After all, when Big Brother’s thumb is pressed down equally upon every destination you might have the means to reach … where do you go?
Quotations that stood out to me:
“The rich and polite Italians … enjoyed the present blessings of ease and tranquillity, and suffered not the pleasing dream to be interrupted by the memory of their old tumultuous freedom.”
The relatability is getting downright uncomfortable.
“It was dangerous to trust the sincerity of Augustus; to seem to distrust it was still more dangerous.”
This is when you know it’s game over. (Just in case you thought cancel culture was a recent invention.)
“[Augustus’] command, indeed, was confined to those citizens who were engaged in the service by the military oath; but such was the propensity of the Romans to servitude, that the oath was voluntarily taken by the magistrates, the senators, and the equestrian order, till the homage of flattery was insensibly converted into an annual and solemn protestation of fidelity.”
When you’ve had it beaten into your head not to think, just to serve and obey, because you serve the greatest city on earth, you’re ripe for manipulation by anyone who can convince you that he has the best interests of the city at heart.

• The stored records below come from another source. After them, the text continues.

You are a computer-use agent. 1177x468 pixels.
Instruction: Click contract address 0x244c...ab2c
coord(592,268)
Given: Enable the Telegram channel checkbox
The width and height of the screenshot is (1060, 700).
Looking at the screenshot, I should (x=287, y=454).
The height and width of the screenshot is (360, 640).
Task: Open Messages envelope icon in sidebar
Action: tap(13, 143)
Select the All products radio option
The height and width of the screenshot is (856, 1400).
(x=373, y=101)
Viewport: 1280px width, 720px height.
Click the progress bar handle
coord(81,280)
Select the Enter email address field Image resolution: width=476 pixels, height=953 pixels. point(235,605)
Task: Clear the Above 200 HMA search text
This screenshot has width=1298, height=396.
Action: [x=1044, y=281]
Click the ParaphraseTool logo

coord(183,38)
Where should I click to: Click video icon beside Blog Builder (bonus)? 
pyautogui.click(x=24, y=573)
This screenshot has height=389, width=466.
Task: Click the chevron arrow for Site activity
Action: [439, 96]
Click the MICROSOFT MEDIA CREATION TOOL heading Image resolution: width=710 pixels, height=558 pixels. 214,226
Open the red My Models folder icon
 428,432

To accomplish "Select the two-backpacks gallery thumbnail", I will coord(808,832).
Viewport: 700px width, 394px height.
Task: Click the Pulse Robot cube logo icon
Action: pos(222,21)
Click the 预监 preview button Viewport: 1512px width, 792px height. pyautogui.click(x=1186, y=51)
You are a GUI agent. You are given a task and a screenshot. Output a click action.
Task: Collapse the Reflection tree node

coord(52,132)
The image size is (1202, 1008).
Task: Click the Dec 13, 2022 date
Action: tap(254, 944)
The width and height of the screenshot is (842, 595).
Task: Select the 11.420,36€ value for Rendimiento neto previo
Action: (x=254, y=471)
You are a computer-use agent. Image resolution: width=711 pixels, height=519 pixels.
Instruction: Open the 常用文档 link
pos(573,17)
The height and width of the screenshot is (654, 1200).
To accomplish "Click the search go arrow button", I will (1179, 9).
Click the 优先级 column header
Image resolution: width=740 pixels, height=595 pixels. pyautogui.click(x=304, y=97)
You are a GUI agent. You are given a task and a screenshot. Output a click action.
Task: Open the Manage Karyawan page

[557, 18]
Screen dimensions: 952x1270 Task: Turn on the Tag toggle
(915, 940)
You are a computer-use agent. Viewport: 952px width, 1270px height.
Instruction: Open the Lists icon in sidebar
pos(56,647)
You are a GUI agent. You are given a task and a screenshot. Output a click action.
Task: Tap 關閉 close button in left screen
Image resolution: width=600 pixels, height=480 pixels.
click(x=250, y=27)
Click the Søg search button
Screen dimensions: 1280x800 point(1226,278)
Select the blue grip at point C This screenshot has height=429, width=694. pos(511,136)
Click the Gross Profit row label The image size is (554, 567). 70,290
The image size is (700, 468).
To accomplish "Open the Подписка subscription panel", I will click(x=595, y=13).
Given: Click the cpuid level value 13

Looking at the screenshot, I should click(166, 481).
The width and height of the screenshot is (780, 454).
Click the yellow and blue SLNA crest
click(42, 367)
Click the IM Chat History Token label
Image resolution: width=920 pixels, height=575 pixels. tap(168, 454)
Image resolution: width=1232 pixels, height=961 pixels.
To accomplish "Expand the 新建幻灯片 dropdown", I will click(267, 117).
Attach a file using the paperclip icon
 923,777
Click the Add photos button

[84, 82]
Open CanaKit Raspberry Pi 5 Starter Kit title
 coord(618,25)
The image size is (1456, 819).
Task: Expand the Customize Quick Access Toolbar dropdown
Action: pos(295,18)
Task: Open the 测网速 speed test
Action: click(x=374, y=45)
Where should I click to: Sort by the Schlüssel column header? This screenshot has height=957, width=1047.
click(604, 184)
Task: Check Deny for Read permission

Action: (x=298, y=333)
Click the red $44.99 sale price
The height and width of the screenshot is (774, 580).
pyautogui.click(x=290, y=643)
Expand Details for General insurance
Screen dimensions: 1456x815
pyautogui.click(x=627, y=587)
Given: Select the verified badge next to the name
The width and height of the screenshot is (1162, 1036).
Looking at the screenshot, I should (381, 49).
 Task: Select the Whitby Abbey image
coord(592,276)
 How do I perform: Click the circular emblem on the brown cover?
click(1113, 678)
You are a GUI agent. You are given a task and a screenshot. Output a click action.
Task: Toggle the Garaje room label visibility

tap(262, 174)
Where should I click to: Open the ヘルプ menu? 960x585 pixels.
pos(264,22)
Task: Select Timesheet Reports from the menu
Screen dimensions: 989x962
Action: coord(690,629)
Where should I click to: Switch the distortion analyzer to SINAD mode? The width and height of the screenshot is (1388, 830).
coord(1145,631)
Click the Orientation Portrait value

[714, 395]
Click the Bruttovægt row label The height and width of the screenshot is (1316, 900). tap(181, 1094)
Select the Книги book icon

“As long as the republic subsisted, the dangerous influence, which either the consul or the tribune might derive from their respective jurisdiction, was diminished by several important restrictions. Their authority expired with the year in which they were elected; the former office was divided between two, the latter among ten persons; and, as both in their private and public interest they were averse to each other, their mutual conflicts contributed, for the most part, to strengthen rather than to destroy the balance of the constitution. But when the consular and tribunitian powers were united, when they were vested for life in a single person, when the general of the army was, at the same time, the minister of the senate and the representative of the Roman people, it was impossible to resist the exercise, nor was it easy to define the limits, of his imperial prerogative.”
“The emperors, if we except those tyrants whose capricious folly violated every law of nature and decency, disdained that pomp and ceremony which might offend their countrymen, but could add nothing to their real power.”
Real power knows not to consume conspicuously.
“In elective monarchies, the vacancy of the throne is a moment big with danger and mischief.”
‘Murica: *sips Whiteclaw* “Ya think?”
“Wit and valor are qualifications more easily ascertained than humanity or the love of justice.”
The former ensure that your reputation will last; the latter ensure that your people will.